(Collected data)
-*-
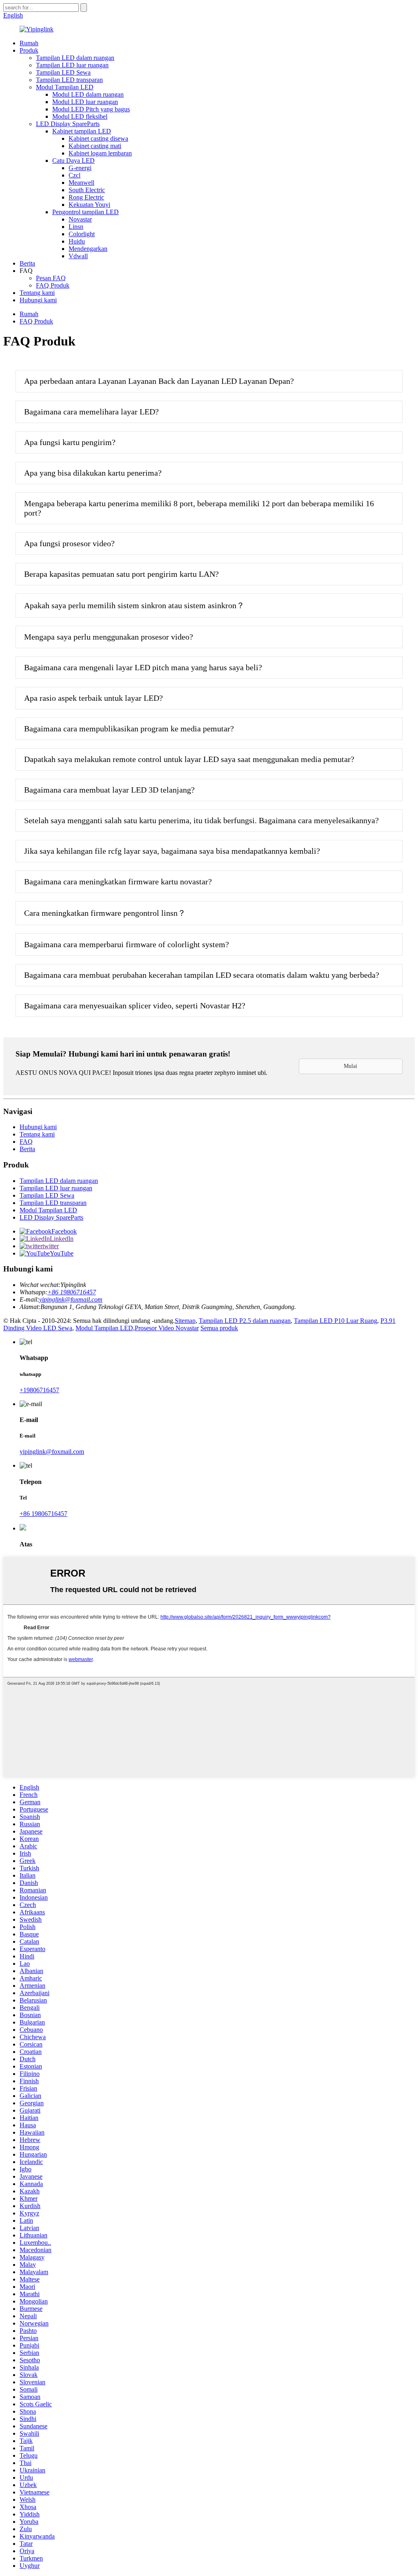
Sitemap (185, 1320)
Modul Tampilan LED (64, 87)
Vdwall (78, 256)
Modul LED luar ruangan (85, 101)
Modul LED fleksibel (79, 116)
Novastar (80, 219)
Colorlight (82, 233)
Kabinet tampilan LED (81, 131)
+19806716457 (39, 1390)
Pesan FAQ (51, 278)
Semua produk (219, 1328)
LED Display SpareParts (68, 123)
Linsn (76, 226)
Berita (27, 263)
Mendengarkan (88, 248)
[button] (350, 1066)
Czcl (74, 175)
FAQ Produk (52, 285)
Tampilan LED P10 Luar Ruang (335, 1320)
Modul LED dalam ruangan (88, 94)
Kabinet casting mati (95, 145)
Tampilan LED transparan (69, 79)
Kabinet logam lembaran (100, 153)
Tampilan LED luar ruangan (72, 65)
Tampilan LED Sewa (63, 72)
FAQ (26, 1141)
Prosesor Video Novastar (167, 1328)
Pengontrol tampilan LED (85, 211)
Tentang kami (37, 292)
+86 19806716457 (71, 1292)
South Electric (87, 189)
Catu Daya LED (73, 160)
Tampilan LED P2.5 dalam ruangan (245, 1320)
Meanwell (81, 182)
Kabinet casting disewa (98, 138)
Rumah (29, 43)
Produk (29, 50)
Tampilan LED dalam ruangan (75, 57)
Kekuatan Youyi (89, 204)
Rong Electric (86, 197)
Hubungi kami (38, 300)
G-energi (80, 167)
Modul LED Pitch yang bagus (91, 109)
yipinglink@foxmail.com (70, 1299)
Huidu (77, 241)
-*-
# EXERCISE AIM
Only the lines above starting at the one containing "Modul LED fleksibel (79, 116)" and ending at the one containing "Tampilan LED Sewa (63, 72)", both included, are to be returned, exactly as they read.

# ANSWER TO THE PROBLEM
Modul LED fleksibel (79, 116)
Novastar (80, 219)
Colorlight (82, 233)
Kabinet tampilan LED (81, 131)
+19806716457 (39, 1390)
Pesan FAQ (51, 278)
Semua produk (219, 1328)
LED Display SpareParts (68, 123)
Linsn (76, 226)
Berita (27, 263)
Mendengarkan (88, 248)
[button] (350, 1066)
Czcl (74, 175)
FAQ Produk (52, 285)
Tampilan LED P10 Luar Ruang (335, 1320)
Modul LED dalam ruangan (88, 94)
Kabinet casting mati (95, 145)
Tampilan LED transparan (69, 79)
Kabinet logam lembaran (100, 153)
Tampilan LED luar ruangan (72, 65)
Tampilan LED Sewa (63, 72)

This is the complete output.